(Stored data)

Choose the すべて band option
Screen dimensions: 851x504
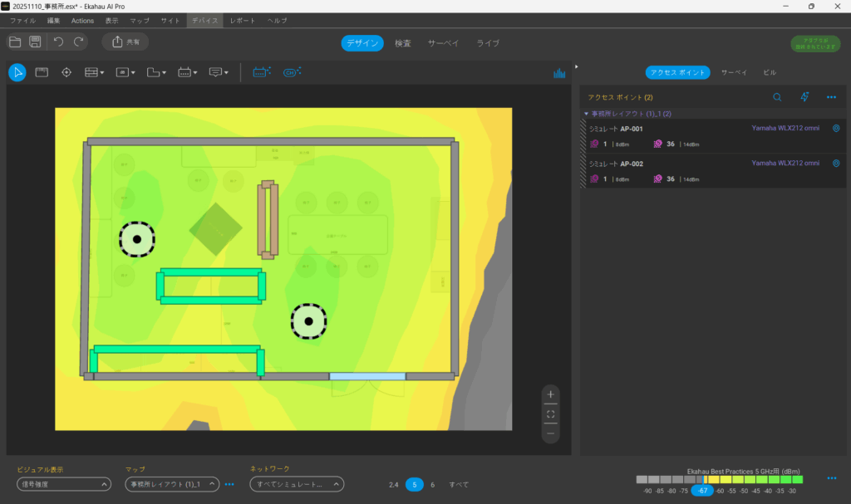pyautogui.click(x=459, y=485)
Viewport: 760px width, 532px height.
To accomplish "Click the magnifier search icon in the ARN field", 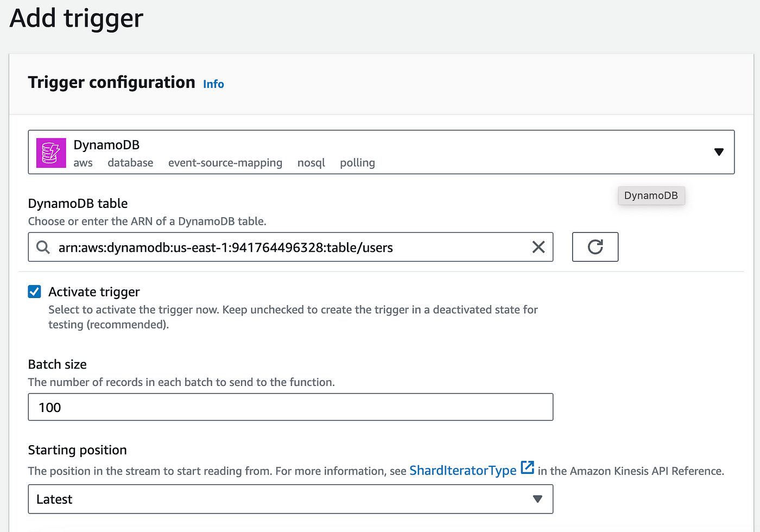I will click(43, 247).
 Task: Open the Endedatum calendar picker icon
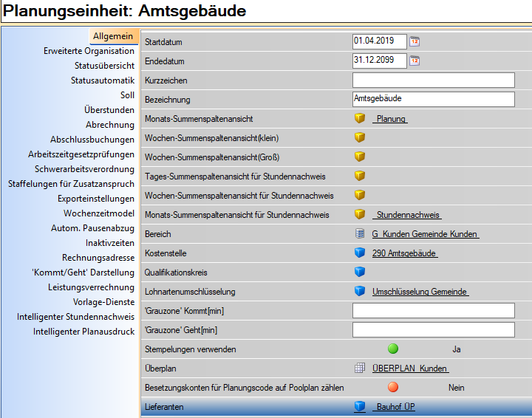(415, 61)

---

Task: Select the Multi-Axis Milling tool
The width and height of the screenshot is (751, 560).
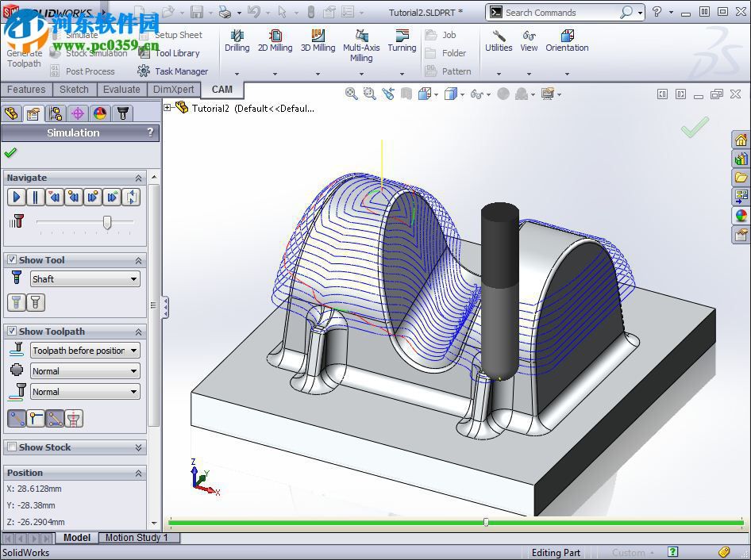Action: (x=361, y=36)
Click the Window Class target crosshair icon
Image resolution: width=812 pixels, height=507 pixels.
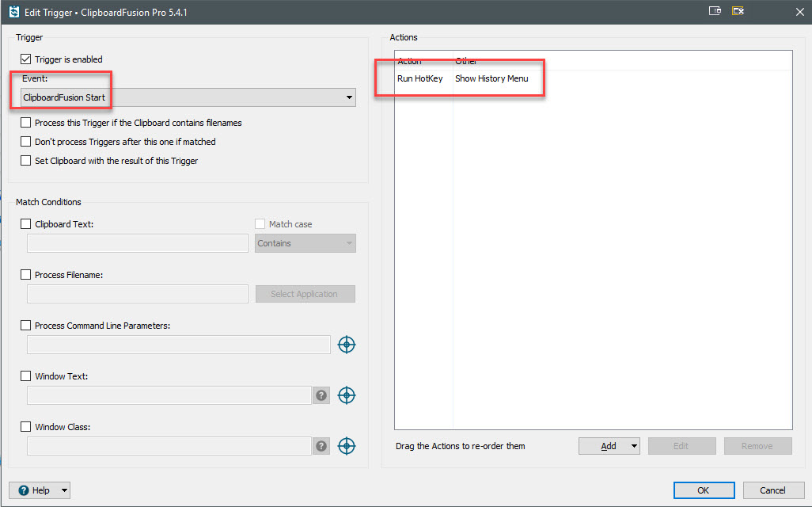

Try it: Reproduce only the lines above spanning from the line containing "Click the Window Class target crosshair icon" through the line containing "Image resolution: width=812", word for word.

Your response:
Click the Window Class target crosshair icon
Image resolution: width=812 pixels, height=507 pixels.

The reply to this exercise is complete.